Source information:

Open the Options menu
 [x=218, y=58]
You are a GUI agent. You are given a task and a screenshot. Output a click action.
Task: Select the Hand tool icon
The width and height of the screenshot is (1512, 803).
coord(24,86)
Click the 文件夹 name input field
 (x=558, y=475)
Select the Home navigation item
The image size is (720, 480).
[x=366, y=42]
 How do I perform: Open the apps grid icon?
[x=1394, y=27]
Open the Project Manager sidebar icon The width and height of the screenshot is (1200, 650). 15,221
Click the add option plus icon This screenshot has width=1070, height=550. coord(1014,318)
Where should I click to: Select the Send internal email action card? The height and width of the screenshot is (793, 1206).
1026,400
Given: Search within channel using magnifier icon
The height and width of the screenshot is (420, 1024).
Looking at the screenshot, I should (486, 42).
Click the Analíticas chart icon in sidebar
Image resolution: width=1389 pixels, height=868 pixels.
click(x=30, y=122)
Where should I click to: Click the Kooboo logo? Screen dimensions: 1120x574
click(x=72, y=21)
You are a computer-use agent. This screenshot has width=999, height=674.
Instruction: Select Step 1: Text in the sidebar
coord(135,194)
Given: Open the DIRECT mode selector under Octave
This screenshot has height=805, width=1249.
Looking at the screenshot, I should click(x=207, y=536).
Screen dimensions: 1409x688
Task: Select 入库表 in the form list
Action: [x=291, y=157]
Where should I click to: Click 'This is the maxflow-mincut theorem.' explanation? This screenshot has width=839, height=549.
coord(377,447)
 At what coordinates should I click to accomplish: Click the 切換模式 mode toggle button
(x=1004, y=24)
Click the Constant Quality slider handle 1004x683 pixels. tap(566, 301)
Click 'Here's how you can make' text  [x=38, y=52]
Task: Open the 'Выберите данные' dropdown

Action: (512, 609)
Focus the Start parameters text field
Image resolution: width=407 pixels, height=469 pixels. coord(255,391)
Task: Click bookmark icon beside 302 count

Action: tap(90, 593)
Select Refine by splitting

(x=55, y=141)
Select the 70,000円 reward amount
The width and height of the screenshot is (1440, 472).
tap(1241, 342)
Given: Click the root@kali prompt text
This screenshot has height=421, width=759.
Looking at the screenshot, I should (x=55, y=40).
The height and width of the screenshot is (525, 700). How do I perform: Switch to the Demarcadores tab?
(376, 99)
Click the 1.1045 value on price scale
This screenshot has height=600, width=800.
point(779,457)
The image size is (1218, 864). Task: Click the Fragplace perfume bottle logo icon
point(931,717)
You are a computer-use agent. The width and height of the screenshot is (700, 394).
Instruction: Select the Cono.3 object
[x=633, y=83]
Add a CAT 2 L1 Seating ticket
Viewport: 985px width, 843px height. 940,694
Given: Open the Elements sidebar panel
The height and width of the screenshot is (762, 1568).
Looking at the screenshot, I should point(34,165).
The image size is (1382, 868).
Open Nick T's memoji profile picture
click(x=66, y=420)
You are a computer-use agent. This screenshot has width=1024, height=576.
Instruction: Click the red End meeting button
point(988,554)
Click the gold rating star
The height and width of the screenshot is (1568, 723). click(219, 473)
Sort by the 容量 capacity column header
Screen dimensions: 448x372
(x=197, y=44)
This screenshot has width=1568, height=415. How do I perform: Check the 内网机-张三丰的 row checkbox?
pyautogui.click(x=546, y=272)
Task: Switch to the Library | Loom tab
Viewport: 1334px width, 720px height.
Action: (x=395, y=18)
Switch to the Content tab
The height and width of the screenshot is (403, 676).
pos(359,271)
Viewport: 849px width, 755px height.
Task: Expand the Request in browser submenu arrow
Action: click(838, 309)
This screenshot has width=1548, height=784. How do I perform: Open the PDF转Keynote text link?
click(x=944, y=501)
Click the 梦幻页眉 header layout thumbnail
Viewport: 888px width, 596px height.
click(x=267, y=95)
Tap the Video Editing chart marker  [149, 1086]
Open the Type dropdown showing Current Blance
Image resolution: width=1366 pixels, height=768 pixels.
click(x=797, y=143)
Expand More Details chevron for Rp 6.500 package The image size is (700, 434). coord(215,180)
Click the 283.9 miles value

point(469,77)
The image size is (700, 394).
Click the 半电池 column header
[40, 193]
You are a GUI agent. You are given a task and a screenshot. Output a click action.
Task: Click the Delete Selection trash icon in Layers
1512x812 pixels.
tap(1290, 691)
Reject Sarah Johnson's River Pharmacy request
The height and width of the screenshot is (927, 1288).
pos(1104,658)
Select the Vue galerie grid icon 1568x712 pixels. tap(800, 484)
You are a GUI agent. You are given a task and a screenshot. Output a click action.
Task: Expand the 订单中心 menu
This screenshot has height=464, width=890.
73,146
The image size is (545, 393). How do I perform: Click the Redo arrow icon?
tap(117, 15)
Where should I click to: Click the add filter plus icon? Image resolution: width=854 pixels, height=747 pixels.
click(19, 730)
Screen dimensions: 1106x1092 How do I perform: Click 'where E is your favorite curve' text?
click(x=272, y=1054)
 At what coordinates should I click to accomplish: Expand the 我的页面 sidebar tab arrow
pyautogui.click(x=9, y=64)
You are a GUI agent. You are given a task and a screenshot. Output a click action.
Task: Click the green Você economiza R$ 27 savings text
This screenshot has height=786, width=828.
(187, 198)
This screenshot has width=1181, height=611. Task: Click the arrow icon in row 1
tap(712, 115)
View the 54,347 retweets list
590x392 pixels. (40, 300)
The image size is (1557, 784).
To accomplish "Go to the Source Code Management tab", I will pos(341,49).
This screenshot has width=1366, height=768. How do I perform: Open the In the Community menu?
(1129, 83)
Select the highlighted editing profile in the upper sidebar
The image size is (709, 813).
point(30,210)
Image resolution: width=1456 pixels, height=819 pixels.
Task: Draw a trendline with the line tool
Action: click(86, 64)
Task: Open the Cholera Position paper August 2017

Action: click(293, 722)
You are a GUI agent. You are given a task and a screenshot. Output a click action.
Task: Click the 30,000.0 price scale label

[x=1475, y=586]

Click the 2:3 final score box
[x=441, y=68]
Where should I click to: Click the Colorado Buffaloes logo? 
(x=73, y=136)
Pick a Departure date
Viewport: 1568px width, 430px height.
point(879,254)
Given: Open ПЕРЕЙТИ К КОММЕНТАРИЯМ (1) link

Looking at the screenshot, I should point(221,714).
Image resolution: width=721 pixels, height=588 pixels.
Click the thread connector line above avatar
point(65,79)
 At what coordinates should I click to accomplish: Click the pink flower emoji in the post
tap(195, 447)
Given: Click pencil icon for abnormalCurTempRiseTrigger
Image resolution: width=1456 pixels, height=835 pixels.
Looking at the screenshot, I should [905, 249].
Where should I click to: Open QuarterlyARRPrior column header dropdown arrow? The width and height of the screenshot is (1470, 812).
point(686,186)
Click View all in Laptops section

Work instructions: Return word for word the lines above from the line with "Select Refine by splitting" to the line with "Given: Click the root@kali prompt text", including both and leaving out all others.

Answer area:
Select Refine by splitting

(x=55, y=141)
Select the 70,000円 reward amount
The width and height of the screenshot is (1440, 472).
tap(1241, 342)
Given: Click the root@kali prompt text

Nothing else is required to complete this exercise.